***** Task inputs *****
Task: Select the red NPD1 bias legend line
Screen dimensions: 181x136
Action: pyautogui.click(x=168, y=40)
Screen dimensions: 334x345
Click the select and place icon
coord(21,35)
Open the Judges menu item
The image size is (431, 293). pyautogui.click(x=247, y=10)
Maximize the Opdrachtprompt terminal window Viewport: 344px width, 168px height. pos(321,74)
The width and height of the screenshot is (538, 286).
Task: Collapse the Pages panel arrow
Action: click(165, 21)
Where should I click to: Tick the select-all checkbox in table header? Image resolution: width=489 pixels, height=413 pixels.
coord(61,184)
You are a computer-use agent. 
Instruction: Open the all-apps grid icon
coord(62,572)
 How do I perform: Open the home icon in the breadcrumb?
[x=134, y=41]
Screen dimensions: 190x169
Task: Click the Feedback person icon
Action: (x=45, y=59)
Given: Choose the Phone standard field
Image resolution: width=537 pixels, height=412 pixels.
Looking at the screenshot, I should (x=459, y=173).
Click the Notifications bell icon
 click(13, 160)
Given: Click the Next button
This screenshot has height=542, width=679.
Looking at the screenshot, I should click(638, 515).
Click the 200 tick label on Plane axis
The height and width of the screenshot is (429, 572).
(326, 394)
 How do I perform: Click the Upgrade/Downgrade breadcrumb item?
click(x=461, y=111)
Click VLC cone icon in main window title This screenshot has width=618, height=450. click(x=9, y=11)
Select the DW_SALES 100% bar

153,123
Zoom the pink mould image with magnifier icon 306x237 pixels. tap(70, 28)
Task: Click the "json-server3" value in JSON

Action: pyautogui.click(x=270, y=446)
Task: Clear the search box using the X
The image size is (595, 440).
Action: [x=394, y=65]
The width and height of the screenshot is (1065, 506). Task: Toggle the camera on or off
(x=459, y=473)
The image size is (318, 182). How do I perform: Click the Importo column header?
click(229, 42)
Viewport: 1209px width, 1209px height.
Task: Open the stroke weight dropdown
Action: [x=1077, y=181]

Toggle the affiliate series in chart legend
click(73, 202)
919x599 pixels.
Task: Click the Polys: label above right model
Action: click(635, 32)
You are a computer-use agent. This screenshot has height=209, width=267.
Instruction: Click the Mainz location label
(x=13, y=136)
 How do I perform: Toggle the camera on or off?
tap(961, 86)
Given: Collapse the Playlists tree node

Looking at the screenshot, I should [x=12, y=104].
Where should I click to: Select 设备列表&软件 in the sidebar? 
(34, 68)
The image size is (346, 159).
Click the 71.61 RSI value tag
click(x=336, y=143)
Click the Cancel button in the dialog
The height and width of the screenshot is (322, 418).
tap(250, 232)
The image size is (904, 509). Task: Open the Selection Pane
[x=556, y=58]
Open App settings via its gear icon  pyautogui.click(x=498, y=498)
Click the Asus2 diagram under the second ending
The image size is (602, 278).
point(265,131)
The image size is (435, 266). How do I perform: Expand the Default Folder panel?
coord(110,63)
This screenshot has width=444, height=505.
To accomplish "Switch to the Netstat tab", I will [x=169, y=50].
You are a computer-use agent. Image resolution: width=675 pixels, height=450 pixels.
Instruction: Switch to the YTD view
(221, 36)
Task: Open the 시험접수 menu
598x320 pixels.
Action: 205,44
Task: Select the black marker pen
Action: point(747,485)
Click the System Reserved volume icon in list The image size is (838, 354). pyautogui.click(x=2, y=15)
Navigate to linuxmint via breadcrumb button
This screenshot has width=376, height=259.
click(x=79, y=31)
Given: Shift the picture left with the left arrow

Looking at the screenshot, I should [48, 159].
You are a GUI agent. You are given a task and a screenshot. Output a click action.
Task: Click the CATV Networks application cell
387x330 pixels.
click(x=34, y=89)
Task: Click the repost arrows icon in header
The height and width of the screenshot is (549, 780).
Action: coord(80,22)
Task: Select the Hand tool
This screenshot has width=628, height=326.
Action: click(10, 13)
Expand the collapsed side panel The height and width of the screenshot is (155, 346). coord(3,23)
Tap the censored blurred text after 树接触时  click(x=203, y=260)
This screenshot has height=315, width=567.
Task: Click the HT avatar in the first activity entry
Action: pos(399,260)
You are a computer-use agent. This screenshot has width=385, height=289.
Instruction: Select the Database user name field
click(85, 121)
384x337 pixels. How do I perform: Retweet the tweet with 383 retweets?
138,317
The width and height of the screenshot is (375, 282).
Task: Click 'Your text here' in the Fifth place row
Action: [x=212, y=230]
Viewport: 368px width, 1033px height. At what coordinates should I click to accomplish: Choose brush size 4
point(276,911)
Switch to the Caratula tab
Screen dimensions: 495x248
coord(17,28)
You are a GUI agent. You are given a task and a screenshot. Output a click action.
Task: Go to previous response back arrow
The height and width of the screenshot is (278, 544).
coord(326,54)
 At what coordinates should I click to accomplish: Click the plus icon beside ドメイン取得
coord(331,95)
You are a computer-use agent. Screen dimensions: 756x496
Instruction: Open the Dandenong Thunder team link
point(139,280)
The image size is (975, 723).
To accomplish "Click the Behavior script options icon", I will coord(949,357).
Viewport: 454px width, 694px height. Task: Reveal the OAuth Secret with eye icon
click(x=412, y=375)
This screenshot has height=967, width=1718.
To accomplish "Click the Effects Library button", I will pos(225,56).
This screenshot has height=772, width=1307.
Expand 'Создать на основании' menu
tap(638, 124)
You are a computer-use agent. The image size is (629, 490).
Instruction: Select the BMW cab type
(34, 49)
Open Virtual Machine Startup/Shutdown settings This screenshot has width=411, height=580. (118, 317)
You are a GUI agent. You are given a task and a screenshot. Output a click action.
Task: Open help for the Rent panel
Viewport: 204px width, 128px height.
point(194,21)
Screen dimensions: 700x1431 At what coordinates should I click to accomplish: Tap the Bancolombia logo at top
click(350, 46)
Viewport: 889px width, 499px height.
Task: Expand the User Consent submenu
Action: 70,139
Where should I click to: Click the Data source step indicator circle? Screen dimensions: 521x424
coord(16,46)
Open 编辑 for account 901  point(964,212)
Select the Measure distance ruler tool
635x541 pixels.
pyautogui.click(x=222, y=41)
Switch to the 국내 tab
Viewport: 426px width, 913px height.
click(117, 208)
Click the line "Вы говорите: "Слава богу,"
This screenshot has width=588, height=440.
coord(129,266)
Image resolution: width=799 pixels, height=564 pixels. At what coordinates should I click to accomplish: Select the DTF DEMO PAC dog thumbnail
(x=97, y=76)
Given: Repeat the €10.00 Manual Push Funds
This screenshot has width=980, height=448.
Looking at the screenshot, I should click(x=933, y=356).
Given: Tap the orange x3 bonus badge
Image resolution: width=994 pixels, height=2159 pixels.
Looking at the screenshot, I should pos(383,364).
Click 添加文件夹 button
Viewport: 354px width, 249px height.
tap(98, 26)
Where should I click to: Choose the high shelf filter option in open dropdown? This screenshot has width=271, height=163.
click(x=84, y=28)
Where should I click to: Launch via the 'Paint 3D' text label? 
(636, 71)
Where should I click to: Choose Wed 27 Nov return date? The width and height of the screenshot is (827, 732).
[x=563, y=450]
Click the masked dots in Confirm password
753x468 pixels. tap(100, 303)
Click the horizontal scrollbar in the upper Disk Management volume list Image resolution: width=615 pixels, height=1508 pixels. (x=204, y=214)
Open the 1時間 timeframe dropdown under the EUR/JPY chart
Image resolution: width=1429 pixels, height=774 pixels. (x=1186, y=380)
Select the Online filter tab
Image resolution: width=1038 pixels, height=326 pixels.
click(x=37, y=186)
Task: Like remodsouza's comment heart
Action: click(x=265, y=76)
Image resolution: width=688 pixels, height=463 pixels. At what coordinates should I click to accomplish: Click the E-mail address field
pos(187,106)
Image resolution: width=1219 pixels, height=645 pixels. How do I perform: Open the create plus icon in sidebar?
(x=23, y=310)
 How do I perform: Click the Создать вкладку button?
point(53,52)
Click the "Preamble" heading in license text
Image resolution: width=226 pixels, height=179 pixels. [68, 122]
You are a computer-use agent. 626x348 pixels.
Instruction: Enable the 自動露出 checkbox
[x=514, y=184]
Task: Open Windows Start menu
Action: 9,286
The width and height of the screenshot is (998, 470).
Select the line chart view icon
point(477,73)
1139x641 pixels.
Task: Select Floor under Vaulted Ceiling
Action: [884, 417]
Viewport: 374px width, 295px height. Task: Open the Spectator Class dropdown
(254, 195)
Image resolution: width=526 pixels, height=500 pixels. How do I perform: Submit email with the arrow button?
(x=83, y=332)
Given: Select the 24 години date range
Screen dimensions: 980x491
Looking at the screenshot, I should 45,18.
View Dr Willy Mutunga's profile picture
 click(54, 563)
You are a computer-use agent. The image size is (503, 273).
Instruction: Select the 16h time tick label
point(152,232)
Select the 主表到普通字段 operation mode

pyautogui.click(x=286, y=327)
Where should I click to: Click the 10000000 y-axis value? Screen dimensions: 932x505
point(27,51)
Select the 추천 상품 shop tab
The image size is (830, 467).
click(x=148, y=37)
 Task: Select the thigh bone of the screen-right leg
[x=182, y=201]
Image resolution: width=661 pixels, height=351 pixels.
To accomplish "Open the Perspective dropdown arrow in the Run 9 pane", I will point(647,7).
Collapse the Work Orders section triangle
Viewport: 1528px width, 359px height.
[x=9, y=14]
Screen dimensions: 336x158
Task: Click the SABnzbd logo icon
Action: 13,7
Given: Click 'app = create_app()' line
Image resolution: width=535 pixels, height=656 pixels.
*****
● **Aim of the task**
Within the records above, count the lines that contain "computer" and give the number with nothing added.

● **Answer section**
8